Given passage
________
While sched_yield is an example of a syscall that maps nicely to an existing NT syscall, not all syscalls have the same properties even when there is similar functionality on NT. Linux pipes are a good example of this case since NT also has support for pipes. However, the semantics of Linux pipes are different enough from NT pipes, that WSL could not use NT pipes to get a fully featured Linux pipe implementation. Instead, WSL implements Linux pipes directly but still uses NT functionality for primitives like synchronization and data structures.

As a final example, the Linux fork syscall has no documented equivalent for Windows. When a fork syscall is made on WSL, lxss.sys does some of the initial work to prepare for copying the process. It then calls internal NT APIs to create the process with the correct semantics and create a thread in the process with an identical register context. Finally, it does some additional work to complete copying the process and resumes the new process so it can begin executing.

Conclusion

WSL handles Linux syscalls by coordinating between the NT kernel and a pico driver which contains a clean room implementation of the Linux syscall interface. As of this article, lxss.sys has ~235 of the Linux syscalls implemented with varying level of support. This support will continue to improve over time especially with the great feedback we get from the community.

Stephen Hufnagel and Seth Juarez explore how WSL redirects system calls.

Comments

Anonymous
June 08, 2016
I wonder what is the plan for Linux 32-bit binaries when that is supported.
- Anonymous
  June 08, 2016
  No official plans at this point, but we've looked at supporting x86\i386 and x32 emulation on 64bit and native x86\i386. This has come up before from the github community so please give us feedback on the user voice page so we can prioritize - https://wpdev.uservoice.com/forums/266908-command-prompt-console-bash-on-ubuntu-on-windo/suggestions/13377507-please-add-32-bit-elf-support-to-the-kernel.
Anonymous
June 08, 2016
Please start explaining what WSL is first for people coming from Hacker News etc.
________
Extracted material

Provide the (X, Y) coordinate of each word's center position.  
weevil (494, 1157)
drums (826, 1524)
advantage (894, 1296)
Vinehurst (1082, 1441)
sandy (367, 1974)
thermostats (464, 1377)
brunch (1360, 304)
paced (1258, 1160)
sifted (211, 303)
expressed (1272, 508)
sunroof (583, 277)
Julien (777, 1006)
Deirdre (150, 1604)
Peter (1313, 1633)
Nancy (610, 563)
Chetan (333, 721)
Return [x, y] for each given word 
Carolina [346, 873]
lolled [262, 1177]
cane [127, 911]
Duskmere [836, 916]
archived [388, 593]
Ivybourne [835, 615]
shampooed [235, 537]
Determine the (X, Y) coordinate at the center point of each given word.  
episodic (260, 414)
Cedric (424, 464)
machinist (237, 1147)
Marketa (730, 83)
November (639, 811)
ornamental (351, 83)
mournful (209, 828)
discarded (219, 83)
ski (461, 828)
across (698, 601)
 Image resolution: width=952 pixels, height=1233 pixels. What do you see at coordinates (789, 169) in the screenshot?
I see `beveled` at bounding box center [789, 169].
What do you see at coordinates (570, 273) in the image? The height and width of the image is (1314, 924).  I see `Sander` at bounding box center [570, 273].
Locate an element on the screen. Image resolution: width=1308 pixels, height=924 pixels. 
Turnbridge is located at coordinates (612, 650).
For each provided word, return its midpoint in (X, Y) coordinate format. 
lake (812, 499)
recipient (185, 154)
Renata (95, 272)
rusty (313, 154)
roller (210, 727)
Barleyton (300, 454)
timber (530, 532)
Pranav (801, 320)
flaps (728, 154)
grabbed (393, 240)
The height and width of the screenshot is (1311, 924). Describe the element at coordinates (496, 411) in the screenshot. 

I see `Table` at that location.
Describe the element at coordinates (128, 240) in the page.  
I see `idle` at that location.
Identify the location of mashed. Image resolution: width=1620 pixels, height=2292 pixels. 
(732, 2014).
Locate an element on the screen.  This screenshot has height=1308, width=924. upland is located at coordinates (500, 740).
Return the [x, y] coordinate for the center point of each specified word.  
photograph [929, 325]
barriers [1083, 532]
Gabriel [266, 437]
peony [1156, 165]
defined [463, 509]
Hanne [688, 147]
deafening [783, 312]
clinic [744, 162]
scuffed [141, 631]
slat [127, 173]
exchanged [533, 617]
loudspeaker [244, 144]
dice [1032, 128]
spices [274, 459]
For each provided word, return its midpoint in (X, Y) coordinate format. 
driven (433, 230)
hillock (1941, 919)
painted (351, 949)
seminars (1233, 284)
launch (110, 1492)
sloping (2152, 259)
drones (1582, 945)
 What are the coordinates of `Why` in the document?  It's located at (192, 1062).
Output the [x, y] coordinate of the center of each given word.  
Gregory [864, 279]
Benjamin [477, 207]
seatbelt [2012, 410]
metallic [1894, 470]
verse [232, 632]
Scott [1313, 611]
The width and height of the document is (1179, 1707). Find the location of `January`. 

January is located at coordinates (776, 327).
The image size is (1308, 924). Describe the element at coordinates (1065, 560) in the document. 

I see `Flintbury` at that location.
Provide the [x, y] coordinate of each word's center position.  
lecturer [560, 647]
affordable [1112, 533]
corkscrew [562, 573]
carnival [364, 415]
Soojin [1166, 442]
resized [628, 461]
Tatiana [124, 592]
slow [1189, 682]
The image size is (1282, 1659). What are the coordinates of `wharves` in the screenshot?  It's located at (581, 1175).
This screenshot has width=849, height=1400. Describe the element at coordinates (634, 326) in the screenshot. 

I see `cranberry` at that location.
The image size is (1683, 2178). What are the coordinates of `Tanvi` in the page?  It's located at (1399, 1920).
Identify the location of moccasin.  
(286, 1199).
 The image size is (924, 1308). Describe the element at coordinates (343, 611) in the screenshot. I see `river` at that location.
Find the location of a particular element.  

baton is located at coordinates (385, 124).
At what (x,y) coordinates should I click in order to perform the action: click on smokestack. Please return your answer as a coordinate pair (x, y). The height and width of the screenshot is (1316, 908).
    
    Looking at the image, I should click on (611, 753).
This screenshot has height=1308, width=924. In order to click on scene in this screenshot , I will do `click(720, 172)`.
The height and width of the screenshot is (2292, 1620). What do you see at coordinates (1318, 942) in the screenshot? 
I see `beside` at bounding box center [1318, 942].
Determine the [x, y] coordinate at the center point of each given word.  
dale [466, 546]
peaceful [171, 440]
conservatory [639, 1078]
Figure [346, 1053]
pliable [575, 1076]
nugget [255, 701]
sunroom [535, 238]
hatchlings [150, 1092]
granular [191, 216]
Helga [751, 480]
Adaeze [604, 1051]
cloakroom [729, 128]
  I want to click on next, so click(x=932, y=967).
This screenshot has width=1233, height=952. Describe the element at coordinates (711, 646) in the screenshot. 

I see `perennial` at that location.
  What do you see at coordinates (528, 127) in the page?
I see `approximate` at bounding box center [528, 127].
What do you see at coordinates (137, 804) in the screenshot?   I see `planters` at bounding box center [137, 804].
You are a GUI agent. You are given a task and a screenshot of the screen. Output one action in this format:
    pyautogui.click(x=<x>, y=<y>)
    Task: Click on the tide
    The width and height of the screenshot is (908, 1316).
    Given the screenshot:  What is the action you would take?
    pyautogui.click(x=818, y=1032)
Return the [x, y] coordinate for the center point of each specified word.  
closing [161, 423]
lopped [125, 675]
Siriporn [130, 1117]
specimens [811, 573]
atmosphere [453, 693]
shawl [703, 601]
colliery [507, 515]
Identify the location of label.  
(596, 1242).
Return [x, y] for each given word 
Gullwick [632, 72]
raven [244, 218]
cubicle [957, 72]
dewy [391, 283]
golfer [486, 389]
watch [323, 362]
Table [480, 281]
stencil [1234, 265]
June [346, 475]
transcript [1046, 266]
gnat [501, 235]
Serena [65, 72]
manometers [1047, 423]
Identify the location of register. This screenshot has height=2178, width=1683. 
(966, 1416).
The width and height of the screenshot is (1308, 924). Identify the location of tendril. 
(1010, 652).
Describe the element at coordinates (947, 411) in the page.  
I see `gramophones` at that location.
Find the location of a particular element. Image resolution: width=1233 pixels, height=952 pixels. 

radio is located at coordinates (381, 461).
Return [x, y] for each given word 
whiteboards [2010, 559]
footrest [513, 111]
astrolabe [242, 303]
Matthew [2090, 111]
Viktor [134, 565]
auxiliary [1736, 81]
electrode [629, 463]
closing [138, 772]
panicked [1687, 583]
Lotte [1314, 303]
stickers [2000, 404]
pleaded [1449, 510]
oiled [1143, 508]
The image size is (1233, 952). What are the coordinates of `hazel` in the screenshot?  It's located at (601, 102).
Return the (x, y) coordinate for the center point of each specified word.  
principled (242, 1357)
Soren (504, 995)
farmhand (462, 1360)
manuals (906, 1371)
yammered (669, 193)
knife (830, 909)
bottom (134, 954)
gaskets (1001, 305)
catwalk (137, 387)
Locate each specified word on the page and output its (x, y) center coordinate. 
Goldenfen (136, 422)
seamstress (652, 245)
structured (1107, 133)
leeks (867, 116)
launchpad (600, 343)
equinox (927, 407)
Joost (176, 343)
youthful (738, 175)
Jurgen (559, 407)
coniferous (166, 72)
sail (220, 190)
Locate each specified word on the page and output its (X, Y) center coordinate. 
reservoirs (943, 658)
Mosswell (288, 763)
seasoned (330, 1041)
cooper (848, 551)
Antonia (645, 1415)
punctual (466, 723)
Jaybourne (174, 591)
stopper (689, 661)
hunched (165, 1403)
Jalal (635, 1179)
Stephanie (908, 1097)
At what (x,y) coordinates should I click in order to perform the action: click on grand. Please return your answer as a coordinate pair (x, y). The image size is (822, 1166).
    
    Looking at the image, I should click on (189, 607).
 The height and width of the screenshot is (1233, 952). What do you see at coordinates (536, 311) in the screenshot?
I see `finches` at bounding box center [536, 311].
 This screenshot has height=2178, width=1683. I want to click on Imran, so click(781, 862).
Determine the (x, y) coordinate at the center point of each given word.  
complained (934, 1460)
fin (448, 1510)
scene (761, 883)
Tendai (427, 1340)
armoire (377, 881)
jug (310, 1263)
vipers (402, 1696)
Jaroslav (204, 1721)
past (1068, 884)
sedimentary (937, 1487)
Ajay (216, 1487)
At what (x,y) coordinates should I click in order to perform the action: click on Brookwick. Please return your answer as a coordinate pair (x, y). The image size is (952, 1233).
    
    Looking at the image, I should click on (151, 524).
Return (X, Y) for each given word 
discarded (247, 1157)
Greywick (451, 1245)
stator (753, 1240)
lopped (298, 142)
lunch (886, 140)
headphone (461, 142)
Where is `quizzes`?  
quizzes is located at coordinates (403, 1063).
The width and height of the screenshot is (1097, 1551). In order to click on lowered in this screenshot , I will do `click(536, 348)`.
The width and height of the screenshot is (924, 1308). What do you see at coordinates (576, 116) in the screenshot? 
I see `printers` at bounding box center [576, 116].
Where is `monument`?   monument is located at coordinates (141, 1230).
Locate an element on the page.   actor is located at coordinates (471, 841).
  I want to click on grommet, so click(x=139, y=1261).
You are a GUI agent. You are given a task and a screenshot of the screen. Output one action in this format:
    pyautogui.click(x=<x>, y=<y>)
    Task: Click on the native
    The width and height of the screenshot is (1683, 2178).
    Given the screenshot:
________
Task statement
The passage on WSL syscalls illustrates its point with several Linux examples. List each Linux syscall or feature it uses as an example. Rely only on the text given here.

Expected answer
- sched_yield
- Linux pipes
- fork